En France, ce lundi 30 septembre 2019 est un jour de deuil national en hommage à Jacques Chirac, décédé la semaine dernière. Nous reproduisons ci-dessous le discours qu’il a prononcé le 2 septembre 2002, en tant que président de la République française, devant l’assemblée plénière du IVe Sommet de la Terre à Johannesburg, en Afrique du Sud.
Notre maison brûle et nous regardons ailleurs. La nature, mutilée, surexploitée, ne parvient plus à se reconstituer et nous refusons de l’admettre. L’Humanité souffre. Elle souffre de mal-développement, au Nord comme au Sud, et nous sommes indifférents. La Terre et l’Humanité sont en péril et nous en sommes tous responsables.
Il est temps, je crois, d’ouvrir les yeux. Sur tous les continents, les signaux d’alerte s’allument. L’Europe est frappée par des catastrophes naturelles et des crises sanitaires. L’économie américaine, souvent boulimique en ressources naturelles, paraît atteinte d’une crise de confiance dans ses modes de régulation. L’Amérique Latine est à nouveau secouée par la crise financière et donc sociale. En Asie, la multiplication des pollutions, dont témoigne le nuage brun, s’étend et menace d’empoisonnement un continent tout entier. L’Afrique est accablée par les conflits, le SIDA, la désertification, la famine. Certains pays insulaires sont menacés de disparition par le réchauffement climatique.

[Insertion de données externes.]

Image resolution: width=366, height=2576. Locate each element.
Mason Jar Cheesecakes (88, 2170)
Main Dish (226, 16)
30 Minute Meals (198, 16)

Nous ne pourrons pas dire que nous ne savions pas ! Prenons garde que le XXIe siècle ne devienne pas, pour les générations futures, celui d’un crime de l’Humanité contre la Vie. Notre responsabilité collective est engagée. Responsabilité première des pays développés. Première par l’histoire, première par la puissance, première par le niveau de leurs consommations. Si l’Humanité entière se comportait comme les pays du Nord, il faudrait deux planètes supplémentaires pour faire face à nos besoins. Responsabilité des pays en développement aussi. Nier les contraintes à long terme au nom de l’urgence n’a pas de sens. Ces pays doivent admettre qu’il n’est d’autre solution pour eux que d’inventer un mode de croissance moins polluant.
Dix ans après Rio, nous n’avons pas de quoi être fiers. La mise en œuvre de l’Agenda 21 est laborieuse. La conscience de notre défaillance doit nous conduire, ici, à Johannesburg, à conclure l’alliance mondiale pour le développement durable.
Une alliance par laquelle les pays développés engageront la révolution écologique, la révolution de leurs modes de production et de consommation. Une alliance par laquelle ils consentiront l’effort de solidarité nécessaire en direction des pays pauvres. Une alliance à laquelle la France et l’Union européenne sont prêtes. Une alliance par laquelle le monde en développement s’engagera sur la voie de la bonne gouvernance et du développement propre.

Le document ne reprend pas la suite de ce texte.